Go through the records, and copy each line in which the string "will" is present.

━━━━━━━━━━━━━━━━

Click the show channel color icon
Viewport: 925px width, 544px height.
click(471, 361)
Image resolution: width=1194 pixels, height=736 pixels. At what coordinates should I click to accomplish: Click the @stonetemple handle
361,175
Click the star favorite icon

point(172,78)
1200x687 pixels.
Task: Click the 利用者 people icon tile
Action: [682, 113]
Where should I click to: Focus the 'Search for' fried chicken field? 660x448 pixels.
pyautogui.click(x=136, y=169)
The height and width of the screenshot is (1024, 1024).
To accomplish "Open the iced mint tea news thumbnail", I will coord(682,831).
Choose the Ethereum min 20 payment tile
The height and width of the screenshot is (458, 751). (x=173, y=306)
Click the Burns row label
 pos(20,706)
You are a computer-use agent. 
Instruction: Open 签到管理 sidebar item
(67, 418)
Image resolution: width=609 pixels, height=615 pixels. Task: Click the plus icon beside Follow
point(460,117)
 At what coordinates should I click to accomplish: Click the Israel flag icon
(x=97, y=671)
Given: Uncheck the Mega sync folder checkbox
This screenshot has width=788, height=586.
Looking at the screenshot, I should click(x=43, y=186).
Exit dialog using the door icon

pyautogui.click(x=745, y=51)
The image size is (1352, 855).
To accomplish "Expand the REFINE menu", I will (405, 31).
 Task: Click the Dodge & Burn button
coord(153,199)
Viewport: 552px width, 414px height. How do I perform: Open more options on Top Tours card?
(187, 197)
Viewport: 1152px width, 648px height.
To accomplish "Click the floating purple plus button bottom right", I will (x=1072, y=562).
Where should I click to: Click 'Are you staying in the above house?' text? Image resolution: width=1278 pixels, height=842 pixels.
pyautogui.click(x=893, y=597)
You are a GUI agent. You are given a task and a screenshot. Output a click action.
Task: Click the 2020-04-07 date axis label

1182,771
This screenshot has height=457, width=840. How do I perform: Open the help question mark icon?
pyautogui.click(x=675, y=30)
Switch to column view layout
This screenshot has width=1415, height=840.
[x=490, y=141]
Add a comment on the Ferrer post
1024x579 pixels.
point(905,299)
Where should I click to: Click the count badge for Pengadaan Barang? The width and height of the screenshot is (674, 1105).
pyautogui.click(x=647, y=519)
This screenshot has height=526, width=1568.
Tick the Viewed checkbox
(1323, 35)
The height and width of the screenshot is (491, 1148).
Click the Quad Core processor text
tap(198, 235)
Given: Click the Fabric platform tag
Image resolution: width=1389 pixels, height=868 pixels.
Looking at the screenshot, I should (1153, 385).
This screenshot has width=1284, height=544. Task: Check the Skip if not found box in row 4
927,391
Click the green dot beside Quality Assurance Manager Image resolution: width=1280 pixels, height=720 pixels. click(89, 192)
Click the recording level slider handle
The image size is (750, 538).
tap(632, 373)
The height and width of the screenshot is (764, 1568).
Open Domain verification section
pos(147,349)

━━━━━━━━━━━━━━━━

Output -
To accomplish "Open the iced mint tea news thumbnail", I will coord(682,831).
To accomplish "Expand the REFINE menu", I will (405, 31).
To accomplish "Click the floating purple plus button bottom right", I will (x=1072, y=562).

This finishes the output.